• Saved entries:
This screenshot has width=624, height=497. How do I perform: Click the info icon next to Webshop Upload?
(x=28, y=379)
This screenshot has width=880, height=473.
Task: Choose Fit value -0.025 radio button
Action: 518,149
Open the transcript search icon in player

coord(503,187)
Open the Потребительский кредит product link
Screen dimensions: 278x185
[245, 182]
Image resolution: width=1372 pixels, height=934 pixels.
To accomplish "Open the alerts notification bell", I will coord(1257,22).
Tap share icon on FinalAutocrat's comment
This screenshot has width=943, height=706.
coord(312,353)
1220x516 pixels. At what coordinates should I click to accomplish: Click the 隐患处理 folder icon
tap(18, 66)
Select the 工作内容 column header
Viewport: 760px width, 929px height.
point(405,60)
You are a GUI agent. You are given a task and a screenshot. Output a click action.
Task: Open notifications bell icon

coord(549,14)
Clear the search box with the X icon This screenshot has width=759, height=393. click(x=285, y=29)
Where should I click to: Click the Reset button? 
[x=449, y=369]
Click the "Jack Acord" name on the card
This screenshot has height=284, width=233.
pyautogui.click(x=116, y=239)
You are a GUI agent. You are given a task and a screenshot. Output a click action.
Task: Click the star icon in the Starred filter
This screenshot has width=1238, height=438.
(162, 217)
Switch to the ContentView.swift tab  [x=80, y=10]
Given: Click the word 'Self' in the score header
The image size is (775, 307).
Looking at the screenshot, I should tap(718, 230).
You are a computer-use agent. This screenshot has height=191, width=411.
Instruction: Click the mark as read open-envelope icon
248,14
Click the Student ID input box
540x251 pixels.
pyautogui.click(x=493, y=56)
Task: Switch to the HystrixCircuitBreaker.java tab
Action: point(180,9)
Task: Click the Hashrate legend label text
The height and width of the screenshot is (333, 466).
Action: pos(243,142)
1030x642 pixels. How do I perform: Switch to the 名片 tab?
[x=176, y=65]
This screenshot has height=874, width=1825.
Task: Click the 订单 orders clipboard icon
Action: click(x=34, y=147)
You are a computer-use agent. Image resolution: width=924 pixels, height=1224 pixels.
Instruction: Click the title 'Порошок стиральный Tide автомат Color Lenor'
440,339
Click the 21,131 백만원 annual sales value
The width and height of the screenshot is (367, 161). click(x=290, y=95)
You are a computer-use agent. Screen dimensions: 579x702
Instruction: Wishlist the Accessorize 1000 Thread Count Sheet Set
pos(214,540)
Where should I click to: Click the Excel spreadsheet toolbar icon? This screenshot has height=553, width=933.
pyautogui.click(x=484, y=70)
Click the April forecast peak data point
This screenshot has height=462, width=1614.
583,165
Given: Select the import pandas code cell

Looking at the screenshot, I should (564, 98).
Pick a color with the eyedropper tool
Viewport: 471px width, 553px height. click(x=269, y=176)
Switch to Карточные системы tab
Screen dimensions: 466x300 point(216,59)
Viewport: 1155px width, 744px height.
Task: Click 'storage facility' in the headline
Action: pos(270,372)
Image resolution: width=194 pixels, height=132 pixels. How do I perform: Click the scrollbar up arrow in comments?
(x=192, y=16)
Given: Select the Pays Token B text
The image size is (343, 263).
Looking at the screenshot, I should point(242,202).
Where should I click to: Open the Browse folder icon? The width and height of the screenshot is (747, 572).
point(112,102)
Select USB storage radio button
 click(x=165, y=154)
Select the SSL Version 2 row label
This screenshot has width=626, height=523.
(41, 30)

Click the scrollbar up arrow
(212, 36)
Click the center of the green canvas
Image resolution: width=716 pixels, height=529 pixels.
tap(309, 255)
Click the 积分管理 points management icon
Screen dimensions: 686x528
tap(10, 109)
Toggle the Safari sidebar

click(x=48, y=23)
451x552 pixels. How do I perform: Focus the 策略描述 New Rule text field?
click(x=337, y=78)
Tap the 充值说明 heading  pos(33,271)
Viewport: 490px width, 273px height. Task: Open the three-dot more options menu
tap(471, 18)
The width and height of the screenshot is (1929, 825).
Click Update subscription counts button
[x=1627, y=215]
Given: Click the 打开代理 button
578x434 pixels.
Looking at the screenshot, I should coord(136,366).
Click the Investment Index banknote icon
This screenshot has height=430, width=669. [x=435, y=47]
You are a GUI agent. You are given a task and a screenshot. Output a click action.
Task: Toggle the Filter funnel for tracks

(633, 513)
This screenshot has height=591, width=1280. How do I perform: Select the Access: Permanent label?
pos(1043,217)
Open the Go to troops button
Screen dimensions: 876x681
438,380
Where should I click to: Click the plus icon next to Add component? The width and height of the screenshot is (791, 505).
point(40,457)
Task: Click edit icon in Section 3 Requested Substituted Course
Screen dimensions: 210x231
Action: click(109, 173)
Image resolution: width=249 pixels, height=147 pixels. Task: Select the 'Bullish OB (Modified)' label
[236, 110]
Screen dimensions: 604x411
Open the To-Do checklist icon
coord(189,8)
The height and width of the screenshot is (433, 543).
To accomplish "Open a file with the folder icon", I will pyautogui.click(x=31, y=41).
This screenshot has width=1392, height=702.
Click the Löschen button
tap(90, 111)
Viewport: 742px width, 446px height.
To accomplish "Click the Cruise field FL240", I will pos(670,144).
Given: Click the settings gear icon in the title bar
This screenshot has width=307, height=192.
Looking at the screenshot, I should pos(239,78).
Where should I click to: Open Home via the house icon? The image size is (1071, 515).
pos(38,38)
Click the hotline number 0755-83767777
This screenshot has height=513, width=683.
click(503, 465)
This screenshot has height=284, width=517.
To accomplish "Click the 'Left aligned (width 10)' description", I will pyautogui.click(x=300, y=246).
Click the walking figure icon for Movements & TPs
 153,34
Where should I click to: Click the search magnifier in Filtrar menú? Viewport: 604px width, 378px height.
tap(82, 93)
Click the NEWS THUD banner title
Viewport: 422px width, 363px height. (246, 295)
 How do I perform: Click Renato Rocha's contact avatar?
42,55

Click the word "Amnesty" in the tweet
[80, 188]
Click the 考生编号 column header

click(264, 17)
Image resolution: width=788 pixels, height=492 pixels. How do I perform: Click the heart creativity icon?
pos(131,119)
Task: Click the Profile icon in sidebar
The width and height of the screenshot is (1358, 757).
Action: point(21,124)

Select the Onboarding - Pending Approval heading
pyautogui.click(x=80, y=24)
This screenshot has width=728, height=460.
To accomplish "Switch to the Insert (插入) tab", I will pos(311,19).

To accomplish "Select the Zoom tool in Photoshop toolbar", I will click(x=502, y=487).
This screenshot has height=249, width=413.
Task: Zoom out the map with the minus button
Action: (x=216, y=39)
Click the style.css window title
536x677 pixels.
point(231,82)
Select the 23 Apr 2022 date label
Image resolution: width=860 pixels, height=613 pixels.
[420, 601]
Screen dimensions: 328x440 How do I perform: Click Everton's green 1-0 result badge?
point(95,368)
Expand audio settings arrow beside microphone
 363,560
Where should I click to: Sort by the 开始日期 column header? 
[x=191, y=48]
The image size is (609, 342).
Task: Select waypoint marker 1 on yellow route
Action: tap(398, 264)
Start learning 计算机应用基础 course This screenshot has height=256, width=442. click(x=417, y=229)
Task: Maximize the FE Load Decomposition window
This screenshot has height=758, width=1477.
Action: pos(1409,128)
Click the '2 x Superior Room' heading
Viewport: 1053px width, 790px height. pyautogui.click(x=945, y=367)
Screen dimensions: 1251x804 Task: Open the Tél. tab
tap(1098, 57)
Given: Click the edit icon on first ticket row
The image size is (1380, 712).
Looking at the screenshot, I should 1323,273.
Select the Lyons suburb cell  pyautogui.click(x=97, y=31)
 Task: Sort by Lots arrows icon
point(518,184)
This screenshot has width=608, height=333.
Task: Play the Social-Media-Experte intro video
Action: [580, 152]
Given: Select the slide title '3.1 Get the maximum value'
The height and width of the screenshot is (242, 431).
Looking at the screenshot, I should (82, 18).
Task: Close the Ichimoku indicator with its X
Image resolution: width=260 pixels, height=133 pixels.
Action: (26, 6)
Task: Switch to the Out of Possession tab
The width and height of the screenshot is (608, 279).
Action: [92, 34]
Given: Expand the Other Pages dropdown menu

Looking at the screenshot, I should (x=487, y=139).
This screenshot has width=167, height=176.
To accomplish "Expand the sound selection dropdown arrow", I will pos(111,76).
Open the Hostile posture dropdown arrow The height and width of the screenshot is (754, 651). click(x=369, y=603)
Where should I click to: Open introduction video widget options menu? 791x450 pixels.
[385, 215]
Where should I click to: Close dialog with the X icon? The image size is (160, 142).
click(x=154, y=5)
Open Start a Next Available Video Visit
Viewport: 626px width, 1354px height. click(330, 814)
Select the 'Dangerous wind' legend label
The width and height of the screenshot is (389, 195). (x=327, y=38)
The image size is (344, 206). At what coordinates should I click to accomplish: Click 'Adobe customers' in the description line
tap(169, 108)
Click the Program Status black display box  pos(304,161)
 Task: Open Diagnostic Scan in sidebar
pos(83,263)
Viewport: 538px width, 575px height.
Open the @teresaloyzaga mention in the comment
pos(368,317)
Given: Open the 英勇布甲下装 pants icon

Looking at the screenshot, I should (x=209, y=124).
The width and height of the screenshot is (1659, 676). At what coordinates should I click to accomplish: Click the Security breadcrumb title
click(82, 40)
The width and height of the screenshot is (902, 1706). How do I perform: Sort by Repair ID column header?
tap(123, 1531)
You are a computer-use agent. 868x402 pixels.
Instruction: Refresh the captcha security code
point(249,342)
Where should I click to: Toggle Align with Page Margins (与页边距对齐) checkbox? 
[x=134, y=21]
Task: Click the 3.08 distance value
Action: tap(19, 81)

• How to complete this task: Starting with the line above that holds "Task: Click edit" and stopping with the line that holds "Screen dimensions: 604x411", reproduce each line exactly, omitting all other lines.

• Exercise response:
Task: Click edit icon in Section 3 Requested Substituted Course
Screen dimensions: 210x231
Action: click(109, 173)
Image resolution: width=249 pixels, height=147 pixels. Task: Select the 'Bullish OB (Modified)' label
[236, 110]
Screen dimensions: 604x411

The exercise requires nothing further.